To do> Continue the text below about how Christmas carols portray the birth of Jesus, starting right after its last sentence.

Reading text>
* * *

Thursday, December 16, 2010
Monday, December 13, 2010
A lot of people don’t like these kinds of movies because they have happy endings. It just seems too unrealistic to a lot of people for everything to end “happily ever after.” They prefer movies with complex, ambiguous characters rather than heroes and villains, and unhappy endings, or at least bittersweet endings. Maybe you are in that category, would rather watch The Godfather instead of fairy godmothers and such.
The reason I bring all this up is because of the way the story of the birth of Jesus often comes across this time of year. We are just shy of three weeks from Christmas, and already the radio has been saturated by Christmas carols. I have to confess to you that I love this time of year, and I love holiday music. But I am also concerned about the way lots of Christmas carols describe the birth of Jesus.
Christmas Carol Myths
My concern is not really about the trappings of Christmas per se. I am sure that the members of this congregation are well versed in the Bible and understand that a lot of the traditional elements of the “Christmas story” have no connection to Scripture. We do not know when Jesus was born, and the Bible nowhere commands us to set aside December 25th as a special holy day in His honor. “We Three Kings” were not actually kings, they were wise men, and we have no idea how many of them there were. They brought three gifts, but I am hoping I get more than one gift from each of you! And their visit did not take place the night Jesus was born, but some time later.
But these details are really ancillary to my concerns. What troubles me the most is the almost fairy-tale quality of many of the Christmas carols, the unrealistic way they describe the birth of Jesus. I am completely happy to allow for poetic license in songs; that is the very nature of music. The Psalms contain lots of imagery that should never be pressed into literal meaning. That is how lyrics evoke emotion and stir the imagination.
The problem is that many Christmas carols paint such a rosy picture of Jesus’ birth, a scene of unrelenting joy and peace and beauty, that the story becomes too unrealistic, totally irrelevant for a world that is filled with pain and conflict and evil. When that happens, the miracle of the incarnation can easily be relegated to the same bookshelf as Rapunzel and the powerful message of the coming of Jesus is muted.
So starting today I want to take some verses from famous Christmas carols and put them in sharp contrast with what the Bible actually says. And I can’t think of a better example to begin with than maybe the most beloved Christmas carol of all –
Silent Night, Holy Night
All is calm, all is bright
Round yon virgin, mother and child
Holy infant so tender and mild
Sleep in heavenly peace
I think I know what the writer of this hymn (Joseph Mohr) was getting at. I think he wanted to paint a picture of humble serenity. Jesus’ birth was a simple affair, not a spectacle like a royal wedding or birth would have been had one of the Caesars had just had a son. Jesus entered this world in humble circumstances. Further, I think these lyrics are designed to convey reverence and awe at the wonder of the virgin birth. So in that sense I like these lyrics.

* * *

Provided records>
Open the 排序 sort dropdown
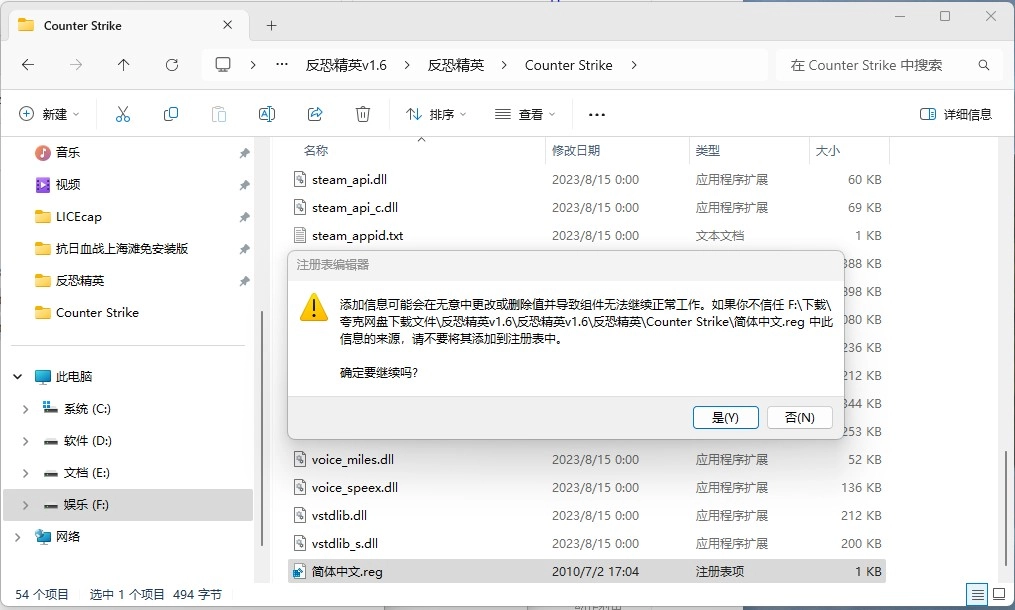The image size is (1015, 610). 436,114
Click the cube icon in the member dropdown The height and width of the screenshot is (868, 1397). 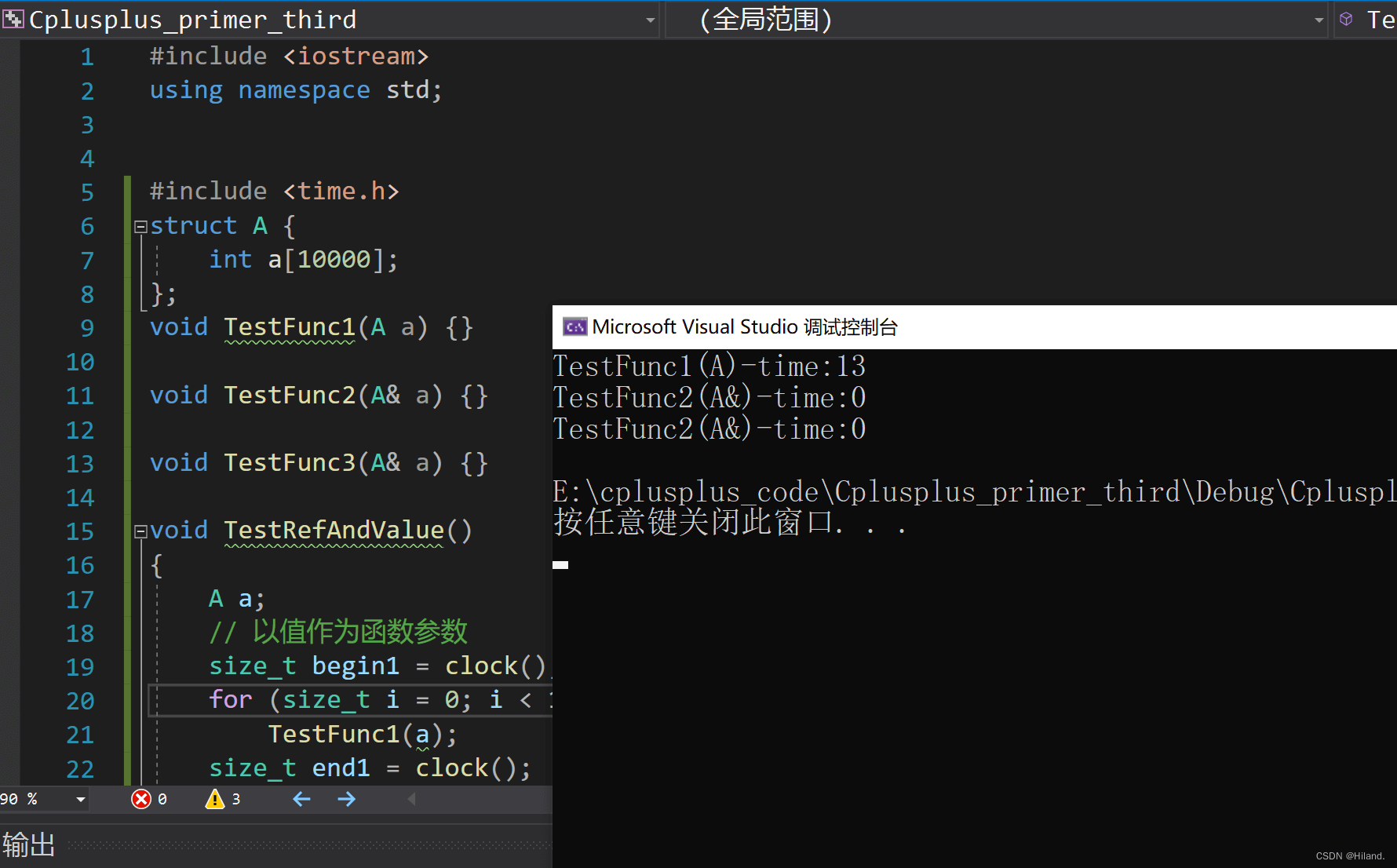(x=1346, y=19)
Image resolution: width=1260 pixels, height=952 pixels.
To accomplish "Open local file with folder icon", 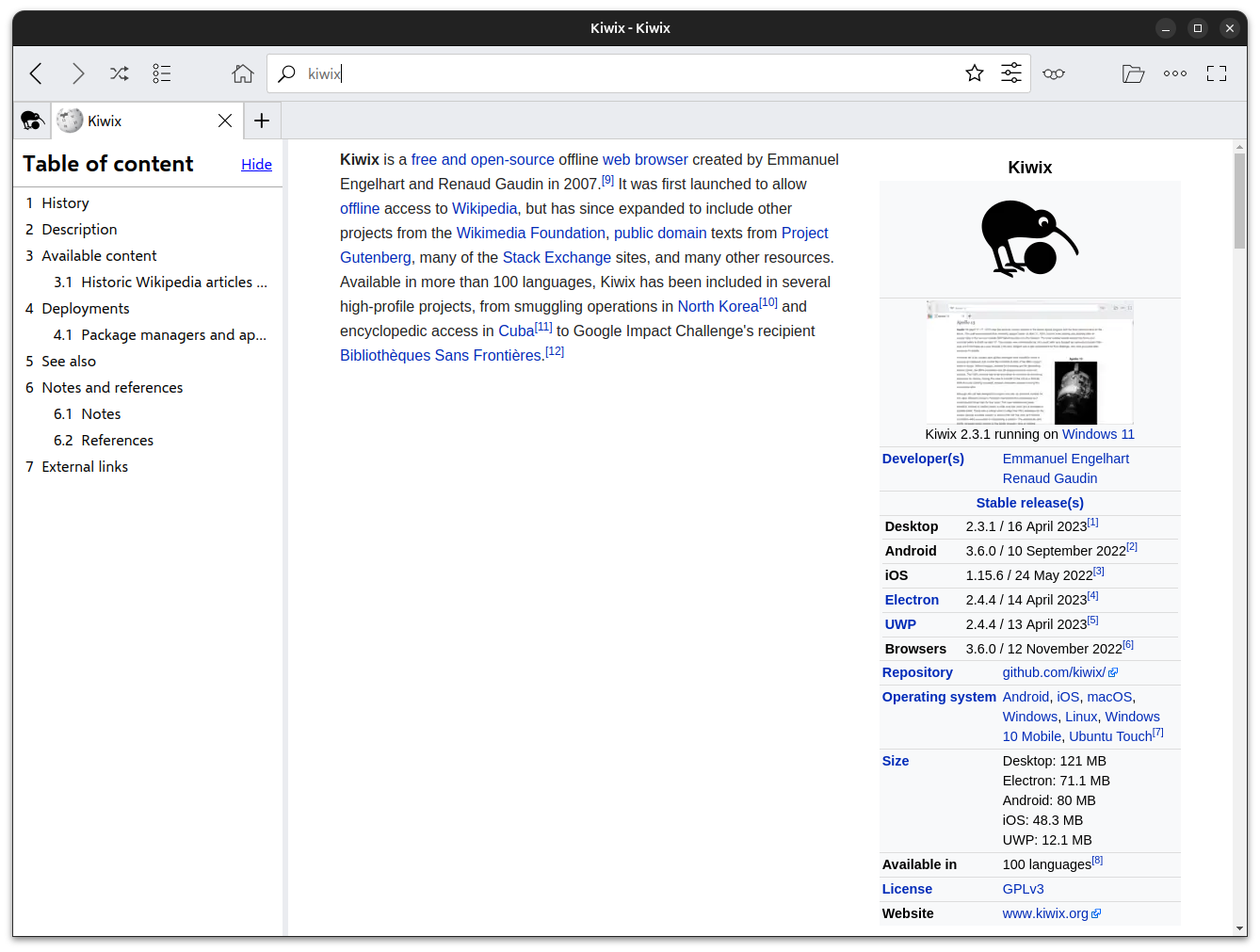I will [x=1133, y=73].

* * *

The output>
But “all is not calm and bright” in my world. My world is filled with anxiety and clash and darkness rather than serenity and peace and light. If I am led to believe that the story of Jesus took place in a world where all was calm and bright, then what possible relevance could that story have to the grim realities of my world. This is the “fairy tale” quality of Christmas carol that I fear can undermine the message of the gospel.
The Birth of Jesus Was Not Calm and Bright
But is this the way the Bible actually tells the story of Jesus’ birth? “Calm and bright” are the last two words I would use to summarize the depiction of the birth of Jesus in the gospels.
In the first place just think of the circumstances under which Jesus was born in Bethlehem. Caesar Augustus commanded a census to be taken, which in keeping with Jewish tradition would have required Jewish men to return to their ancestral hometowns.
4And Joseph also went up from Galilee, from the town of Nazareth, to Judea, to the city of David, which is called Bethlehem, because he was of the house and lineage of David, 5to be registered with Mary, his betrothed, who was with child.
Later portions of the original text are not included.